[[ EXERCISE INPUT open ]]
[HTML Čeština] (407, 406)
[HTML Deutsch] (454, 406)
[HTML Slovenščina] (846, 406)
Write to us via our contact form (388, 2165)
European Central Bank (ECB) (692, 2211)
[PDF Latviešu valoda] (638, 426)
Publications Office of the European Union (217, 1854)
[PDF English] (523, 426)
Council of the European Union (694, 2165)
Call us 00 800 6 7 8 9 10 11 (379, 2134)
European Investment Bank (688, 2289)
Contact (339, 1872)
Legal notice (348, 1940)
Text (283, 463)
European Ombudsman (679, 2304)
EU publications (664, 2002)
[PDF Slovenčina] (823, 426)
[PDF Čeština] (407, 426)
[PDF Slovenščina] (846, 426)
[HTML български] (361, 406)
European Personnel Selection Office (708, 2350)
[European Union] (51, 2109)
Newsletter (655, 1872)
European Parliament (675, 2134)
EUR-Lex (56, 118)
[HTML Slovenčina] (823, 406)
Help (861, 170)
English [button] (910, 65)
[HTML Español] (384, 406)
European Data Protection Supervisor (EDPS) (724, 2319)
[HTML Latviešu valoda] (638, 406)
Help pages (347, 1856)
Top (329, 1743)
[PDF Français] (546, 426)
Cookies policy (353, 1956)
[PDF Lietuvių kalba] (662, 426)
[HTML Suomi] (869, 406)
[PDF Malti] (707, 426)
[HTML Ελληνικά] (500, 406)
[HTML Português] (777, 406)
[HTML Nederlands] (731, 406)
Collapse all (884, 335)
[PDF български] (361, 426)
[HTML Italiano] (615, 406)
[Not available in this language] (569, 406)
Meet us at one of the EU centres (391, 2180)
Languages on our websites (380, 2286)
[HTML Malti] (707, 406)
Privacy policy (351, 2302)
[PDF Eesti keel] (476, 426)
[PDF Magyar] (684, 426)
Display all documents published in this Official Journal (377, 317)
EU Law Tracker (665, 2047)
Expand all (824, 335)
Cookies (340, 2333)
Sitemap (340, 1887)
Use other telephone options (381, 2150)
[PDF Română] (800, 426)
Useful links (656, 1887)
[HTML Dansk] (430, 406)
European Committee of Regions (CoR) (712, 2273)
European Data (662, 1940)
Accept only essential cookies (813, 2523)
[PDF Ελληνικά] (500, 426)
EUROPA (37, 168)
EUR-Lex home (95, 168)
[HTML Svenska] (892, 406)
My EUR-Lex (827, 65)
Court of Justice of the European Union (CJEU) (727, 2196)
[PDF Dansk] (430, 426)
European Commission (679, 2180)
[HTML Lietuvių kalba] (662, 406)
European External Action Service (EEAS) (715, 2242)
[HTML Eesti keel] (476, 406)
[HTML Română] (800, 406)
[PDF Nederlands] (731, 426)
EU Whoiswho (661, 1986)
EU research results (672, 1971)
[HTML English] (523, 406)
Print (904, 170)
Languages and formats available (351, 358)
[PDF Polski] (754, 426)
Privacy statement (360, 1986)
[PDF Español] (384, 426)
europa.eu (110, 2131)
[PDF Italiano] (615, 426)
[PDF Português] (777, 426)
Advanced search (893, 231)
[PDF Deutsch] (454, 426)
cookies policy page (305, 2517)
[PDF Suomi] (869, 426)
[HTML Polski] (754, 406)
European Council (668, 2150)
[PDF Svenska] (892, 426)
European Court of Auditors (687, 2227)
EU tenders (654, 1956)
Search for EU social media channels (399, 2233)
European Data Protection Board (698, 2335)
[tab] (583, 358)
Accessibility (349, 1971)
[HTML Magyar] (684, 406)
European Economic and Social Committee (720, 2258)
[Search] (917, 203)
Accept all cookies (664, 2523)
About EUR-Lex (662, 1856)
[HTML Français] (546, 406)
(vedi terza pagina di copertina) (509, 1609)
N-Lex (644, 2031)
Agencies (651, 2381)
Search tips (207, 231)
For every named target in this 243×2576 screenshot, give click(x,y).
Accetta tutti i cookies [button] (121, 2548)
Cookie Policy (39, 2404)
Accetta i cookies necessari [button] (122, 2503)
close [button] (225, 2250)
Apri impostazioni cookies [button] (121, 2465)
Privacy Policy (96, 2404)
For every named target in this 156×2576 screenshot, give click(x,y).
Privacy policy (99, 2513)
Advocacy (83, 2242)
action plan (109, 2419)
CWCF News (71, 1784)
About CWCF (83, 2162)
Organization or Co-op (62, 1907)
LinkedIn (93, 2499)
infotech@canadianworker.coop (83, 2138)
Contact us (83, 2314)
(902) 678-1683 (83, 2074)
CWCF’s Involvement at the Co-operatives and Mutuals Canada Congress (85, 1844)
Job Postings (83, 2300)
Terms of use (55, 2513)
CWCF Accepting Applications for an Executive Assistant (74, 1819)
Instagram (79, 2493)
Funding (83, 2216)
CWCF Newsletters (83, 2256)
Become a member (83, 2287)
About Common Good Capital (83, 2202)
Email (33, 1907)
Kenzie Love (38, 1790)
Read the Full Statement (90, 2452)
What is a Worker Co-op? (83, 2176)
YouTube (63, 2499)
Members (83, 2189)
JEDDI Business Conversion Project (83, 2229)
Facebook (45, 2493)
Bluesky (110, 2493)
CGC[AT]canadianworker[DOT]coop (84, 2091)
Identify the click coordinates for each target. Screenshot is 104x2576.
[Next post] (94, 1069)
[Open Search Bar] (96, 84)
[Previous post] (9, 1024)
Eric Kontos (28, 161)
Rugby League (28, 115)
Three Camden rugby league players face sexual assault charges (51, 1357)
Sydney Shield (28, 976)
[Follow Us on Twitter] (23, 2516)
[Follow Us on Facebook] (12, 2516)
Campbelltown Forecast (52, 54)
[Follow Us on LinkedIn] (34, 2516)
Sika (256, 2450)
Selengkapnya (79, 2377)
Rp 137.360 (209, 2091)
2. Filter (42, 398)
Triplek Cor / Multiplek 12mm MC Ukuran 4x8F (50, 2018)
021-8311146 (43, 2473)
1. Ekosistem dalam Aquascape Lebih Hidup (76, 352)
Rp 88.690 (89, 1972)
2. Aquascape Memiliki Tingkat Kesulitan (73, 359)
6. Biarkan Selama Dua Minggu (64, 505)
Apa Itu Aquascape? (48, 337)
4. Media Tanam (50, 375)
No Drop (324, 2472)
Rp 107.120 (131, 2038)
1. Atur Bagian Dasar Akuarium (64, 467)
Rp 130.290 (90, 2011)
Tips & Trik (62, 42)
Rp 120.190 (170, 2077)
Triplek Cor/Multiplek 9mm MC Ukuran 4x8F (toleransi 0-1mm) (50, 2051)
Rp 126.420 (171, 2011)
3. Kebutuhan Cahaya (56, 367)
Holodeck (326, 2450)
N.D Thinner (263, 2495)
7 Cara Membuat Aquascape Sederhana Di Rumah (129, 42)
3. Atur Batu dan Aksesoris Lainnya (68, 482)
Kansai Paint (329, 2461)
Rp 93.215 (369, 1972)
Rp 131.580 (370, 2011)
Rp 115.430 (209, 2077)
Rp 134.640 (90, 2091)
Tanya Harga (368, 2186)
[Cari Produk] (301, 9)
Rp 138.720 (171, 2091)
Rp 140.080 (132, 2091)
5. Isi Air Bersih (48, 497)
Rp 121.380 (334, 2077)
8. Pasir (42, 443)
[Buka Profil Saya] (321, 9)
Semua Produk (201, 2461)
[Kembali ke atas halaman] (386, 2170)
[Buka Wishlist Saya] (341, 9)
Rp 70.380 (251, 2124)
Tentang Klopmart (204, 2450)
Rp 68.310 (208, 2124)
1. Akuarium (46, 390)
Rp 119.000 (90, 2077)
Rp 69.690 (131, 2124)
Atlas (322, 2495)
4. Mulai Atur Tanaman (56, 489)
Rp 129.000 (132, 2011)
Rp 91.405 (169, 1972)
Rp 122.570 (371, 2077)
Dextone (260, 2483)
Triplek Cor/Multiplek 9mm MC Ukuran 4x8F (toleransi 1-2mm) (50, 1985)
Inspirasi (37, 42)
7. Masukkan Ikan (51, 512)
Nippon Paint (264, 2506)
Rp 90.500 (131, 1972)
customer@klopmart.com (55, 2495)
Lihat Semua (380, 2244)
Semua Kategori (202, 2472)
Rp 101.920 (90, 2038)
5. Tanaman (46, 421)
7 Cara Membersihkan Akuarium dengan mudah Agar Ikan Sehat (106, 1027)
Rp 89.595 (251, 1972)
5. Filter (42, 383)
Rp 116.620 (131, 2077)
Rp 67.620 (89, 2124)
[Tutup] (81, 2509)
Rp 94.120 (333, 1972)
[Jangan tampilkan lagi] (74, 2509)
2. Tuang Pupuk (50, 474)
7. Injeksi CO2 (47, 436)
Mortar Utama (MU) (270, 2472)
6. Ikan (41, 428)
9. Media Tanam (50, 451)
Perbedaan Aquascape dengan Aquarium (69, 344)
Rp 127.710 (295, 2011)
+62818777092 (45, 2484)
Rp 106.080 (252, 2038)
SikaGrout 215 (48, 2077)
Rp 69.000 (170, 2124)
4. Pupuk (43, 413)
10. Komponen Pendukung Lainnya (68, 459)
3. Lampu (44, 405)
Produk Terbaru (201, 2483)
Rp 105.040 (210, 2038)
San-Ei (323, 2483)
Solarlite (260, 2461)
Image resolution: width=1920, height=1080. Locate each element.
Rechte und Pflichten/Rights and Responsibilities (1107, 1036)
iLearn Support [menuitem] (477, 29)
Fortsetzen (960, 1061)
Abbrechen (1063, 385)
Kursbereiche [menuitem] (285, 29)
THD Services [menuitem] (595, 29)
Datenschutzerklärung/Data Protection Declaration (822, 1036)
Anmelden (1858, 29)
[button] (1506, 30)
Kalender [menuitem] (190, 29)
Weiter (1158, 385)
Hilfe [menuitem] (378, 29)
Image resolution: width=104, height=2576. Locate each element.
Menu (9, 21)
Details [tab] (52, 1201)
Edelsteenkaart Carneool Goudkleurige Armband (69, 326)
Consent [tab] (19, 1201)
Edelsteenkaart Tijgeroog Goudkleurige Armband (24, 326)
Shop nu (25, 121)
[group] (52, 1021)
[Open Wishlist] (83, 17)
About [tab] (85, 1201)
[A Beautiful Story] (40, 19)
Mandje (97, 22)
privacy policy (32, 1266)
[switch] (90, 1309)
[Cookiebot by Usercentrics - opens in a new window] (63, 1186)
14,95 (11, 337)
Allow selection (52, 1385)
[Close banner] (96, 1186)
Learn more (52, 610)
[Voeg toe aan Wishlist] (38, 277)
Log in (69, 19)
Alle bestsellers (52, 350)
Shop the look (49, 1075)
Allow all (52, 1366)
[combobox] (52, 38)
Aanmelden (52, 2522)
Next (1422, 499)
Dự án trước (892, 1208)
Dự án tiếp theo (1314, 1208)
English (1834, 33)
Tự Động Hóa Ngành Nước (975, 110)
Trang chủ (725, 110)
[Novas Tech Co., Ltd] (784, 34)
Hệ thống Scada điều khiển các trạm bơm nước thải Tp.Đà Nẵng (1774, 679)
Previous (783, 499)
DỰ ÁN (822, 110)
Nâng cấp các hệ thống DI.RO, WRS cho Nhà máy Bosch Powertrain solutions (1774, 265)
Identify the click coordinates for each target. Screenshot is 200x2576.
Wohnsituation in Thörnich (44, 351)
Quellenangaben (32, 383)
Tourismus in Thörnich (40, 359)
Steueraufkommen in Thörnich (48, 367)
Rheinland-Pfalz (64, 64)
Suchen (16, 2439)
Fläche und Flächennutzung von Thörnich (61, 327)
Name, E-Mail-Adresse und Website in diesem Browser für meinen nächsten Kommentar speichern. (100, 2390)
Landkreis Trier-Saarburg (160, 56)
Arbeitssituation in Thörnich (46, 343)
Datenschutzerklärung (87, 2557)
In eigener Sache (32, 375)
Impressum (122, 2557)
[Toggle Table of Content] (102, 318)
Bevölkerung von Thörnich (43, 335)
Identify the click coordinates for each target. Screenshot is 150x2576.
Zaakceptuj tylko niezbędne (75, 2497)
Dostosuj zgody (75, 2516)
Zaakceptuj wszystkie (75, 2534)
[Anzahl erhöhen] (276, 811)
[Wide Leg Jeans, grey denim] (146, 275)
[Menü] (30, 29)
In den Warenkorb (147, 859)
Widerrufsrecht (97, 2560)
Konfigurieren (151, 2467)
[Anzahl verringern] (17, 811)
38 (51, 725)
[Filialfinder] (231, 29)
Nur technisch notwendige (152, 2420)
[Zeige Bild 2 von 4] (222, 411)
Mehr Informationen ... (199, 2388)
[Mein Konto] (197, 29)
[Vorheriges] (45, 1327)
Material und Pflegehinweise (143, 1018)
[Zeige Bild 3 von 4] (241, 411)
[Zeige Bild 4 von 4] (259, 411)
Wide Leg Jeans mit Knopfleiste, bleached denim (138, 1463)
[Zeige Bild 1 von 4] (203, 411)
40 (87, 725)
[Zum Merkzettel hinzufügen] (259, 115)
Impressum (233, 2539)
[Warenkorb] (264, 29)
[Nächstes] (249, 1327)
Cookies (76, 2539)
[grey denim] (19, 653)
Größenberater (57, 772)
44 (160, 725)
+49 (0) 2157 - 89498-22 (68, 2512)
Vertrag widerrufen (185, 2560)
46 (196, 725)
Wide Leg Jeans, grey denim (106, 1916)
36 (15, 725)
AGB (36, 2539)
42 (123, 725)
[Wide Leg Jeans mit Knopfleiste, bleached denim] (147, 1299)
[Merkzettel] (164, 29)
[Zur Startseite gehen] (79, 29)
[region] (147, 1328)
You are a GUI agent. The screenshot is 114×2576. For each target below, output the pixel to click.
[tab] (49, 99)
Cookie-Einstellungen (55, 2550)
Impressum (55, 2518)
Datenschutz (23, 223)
[[ EXERCISE INPUT closed ]]
HOW TO COMPLETE THIS TASK –
For each line of the data that includes the word "CWCF", return a copy of it.

THE ANSWER –
CWCF News (71, 1784)
About CWCF (83, 2162)
CWCF’s Involvement at the Co-operatives and Mutuals Canada Congress (85, 1844)
CWCF Accepting Applications for an Executive Assistant (74, 1819)
CWCF Newsletters (83, 2256)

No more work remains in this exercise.